Riscrivi per intero il materiale che segue, sostituendo ogni occorrenza di "Instruction" con "Command" e lasciando invariato tutto il resto.

_ _ _ _ _ _ _

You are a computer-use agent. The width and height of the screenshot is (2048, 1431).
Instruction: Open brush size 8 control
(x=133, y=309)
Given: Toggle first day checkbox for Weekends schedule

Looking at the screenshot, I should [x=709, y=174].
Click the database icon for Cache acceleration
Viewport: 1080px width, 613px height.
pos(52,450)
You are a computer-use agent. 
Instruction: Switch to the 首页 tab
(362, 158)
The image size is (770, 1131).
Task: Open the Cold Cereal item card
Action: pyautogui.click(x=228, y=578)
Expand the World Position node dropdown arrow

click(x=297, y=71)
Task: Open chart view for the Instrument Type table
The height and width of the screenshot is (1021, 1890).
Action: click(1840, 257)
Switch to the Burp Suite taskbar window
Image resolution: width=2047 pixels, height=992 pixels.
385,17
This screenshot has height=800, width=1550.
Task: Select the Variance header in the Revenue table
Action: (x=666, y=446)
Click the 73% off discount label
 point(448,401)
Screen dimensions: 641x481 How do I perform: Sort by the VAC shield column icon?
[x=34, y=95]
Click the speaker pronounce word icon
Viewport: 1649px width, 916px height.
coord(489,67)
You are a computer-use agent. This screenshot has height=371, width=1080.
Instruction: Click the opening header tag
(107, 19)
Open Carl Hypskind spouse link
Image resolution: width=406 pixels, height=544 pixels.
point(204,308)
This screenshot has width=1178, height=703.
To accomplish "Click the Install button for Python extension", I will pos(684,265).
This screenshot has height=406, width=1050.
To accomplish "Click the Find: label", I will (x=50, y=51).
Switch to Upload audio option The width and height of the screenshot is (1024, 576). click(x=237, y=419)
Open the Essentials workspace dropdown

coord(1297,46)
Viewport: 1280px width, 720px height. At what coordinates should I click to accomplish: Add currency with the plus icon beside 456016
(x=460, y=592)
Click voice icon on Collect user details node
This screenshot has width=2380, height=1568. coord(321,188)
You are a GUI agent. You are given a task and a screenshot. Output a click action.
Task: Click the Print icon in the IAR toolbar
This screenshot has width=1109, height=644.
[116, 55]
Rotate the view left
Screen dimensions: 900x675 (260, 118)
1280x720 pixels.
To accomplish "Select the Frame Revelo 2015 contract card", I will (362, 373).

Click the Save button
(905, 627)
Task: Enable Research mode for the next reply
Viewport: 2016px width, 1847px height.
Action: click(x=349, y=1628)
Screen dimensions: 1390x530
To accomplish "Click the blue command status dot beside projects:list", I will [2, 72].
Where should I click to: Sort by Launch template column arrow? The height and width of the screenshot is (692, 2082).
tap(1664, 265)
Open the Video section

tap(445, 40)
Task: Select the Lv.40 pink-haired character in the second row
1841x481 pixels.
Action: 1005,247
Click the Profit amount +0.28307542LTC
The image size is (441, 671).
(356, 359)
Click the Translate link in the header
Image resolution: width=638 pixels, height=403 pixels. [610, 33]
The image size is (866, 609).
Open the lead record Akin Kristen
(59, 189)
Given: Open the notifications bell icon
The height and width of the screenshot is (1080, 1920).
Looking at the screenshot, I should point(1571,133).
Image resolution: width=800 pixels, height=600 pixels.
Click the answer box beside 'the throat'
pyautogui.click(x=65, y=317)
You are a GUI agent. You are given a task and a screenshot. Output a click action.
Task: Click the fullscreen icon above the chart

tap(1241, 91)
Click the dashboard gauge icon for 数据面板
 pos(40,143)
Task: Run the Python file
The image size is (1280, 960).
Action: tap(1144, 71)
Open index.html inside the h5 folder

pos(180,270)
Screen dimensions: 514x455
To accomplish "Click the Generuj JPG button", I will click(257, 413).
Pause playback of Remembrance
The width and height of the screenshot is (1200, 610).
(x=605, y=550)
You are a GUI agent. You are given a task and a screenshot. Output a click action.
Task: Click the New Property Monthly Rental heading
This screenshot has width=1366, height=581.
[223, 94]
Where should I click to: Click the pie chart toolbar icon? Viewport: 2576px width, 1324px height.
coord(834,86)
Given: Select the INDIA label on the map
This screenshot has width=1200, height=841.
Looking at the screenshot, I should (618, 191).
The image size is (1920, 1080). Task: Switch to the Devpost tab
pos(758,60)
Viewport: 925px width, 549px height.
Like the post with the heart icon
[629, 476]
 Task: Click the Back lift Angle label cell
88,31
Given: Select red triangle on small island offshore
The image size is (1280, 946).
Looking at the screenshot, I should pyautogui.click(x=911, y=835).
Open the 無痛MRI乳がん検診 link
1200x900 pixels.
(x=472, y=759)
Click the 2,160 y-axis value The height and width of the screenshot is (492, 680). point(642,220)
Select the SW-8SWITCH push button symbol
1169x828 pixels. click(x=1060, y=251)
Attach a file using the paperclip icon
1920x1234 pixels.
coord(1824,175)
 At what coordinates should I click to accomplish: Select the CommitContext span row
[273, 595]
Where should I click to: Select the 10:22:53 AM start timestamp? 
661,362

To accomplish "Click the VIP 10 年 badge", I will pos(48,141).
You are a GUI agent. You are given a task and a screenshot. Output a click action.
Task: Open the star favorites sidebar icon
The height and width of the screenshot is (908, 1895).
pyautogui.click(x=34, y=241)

_ _ _ _ _ _ _

> [RISPOSTA]
You are a computer-use agent. The width and height of the screenshot is (2048, 1431).
Command: Open brush size 8 control
(x=133, y=309)
Given: Toggle first day checkbox for Weekends schedule

Looking at the screenshot, I should [x=709, y=174].
Click the database icon for Cache acceleration
Viewport: 1080px width, 613px height.
pos(52,450)
You are a computer-use agent. 
Command: Switch to the 首页 tab
(362, 158)
The image size is (770, 1131).
Task: Open the Cold Cereal item card
Action: pyautogui.click(x=228, y=578)
Expand the World Position node dropdown arrow

click(x=297, y=71)
Task: Open chart view for the Instrument Type table
The height and width of the screenshot is (1021, 1890).
Action: click(1840, 257)
Switch to the Burp Suite taskbar window
Image resolution: width=2047 pixels, height=992 pixels.
385,17
This screenshot has height=800, width=1550.
Task: Select the Variance header in the Revenue table
Action: (x=666, y=446)
Click the 73% off discount label
 point(448,401)
Screen dimensions: 641x481 How do I perform: Sort by the VAC shield column icon?
[x=34, y=95]
Click the speaker pronounce word icon
Viewport: 1649px width, 916px height.
coord(489,67)
You are a computer-use agent. This screenshot has height=371, width=1080.
Command: Click the opening header tag
(107, 19)
Open Carl Hypskind spouse link
Image resolution: width=406 pixels, height=544 pixels.
point(204,308)
This screenshot has width=1178, height=703.
To accomplish "Click the Install button for Python extension", I will pos(684,265).
This screenshot has height=406, width=1050.
To accomplish "Click the Find: label", I will (x=50, y=51).
Switch to Upload audio option The width and height of the screenshot is (1024, 576). click(x=237, y=419)
Open the Essentials workspace dropdown

coord(1297,46)
Viewport: 1280px width, 720px height. At what coordinates should I click to accomplish: Add currency with the plus icon beside 456016
(x=460, y=592)
Click voice icon on Collect user details node
This screenshot has width=2380, height=1568. coord(321,188)
You are a GUI agent. You are given a task and a screenshot. Output a click action.
Task: Click the Print icon in the IAR toolbar
This screenshot has width=1109, height=644.
[116, 55]
Rotate the view left
Screen dimensions: 900x675 (260, 118)
1280x720 pixels.
To accomplish "Select the Frame Revelo 2015 contract card", I will (362, 373).

Click the Save button
(905, 627)
Task: Enable Research mode for the next reply
Viewport: 2016px width, 1847px height.
Action: click(x=349, y=1628)
Screen dimensions: 1390x530
To accomplish "Click the blue command status dot beside projects:list", I will [2, 72].
Where should I click to: Sort by Launch template column arrow? The height and width of the screenshot is (692, 2082).
tap(1664, 265)
Open the Video section

tap(445, 40)
Task: Select the Lv.40 pink-haired character in the second row
1841x481 pixels.
Action: 1005,247
Click the Profit amount +0.28307542LTC
The image size is (441, 671).
(356, 359)
Click the Translate link in the header
Image resolution: width=638 pixels, height=403 pixels. [610, 33]
The image size is (866, 609).
Open the lead record Akin Kristen
(59, 189)
Given: Open the notifications bell icon
The height and width of the screenshot is (1080, 1920).
Looking at the screenshot, I should point(1571,133).
Image resolution: width=800 pixels, height=600 pixels.
Click the answer box beside 'the throat'
pyautogui.click(x=65, y=317)
You are a GUI agent. You are given a task and a screenshot. Output a click action.
Task: Click the fullscreen icon above the chart

tap(1241, 91)
Click the dashboard gauge icon for 数据面板
 pos(40,143)
Task: Run the Python file
The image size is (1280, 960).
Action: tap(1144, 71)
Open index.html inside the h5 folder

pos(180,270)
Screen dimensions: 514x455
To accomplish "Click the Generuj JPG button", I will click(257, 413).
Pause playback of Remembrance
The width and height of the screenshot is (1200, 610).
(x=605, y=550)
You are a GUI agent. You are given a task and a screenshot. Output a click action.
Task: Click the New Property Monthly Rental heading
This screenshot has width=1366, height=581.
[223, 94]
Where should I click to: Click the pie chart toolbar icon? Viewport: 2576px width, 1324px height.
coord(834,86)
Given: Select the INDIA label on the map
This screenshot has width=1200, height=841.
Looking at the screenshot, I should (618, 191).
The image size is (1920, 1080). Task: Switch to the Devpost tab
pos(758,60)
Viewport: 925px width, 549px height.
Like the post with the heart icon
[629, 476]
 Task: Click the Back lift Angle label cell
88,31
Given: Select red triangle on small island offshore
The image size is (1280, 946).
Looking at the screenshot, I should pyautogui.click(x=911, y=835).
Open the 無痛MRI乳がん検診 link
1200x900 pixels.
(x=472, y=759)
Click the 2,160 y-axis value The height and width of the screenshot is (492, 680). point(642,220)
Select the SW-8SWITCH push button symbol
1169x828 pixels. click(x=1060, y=251)
Attach a file using the paperclip icon
1920x1234 pixels.
coord(1824,175)
 At what coordinates should I click to accomplish: Select the CommitContext span row
[273, 595]
Where should I click to: Select the 10:22:53 AM start timestamp? 
661,362

To accomplish "Click the VIP 10 年 badge", I will pos(48,141).
You are a GUI agent. You are given a task and a screenshot. Output a click action.
Task: Open the star favorites sidebar icon
The height and width of the screenshot is (908, 1895).
pyautogui.click(x=34, y=241)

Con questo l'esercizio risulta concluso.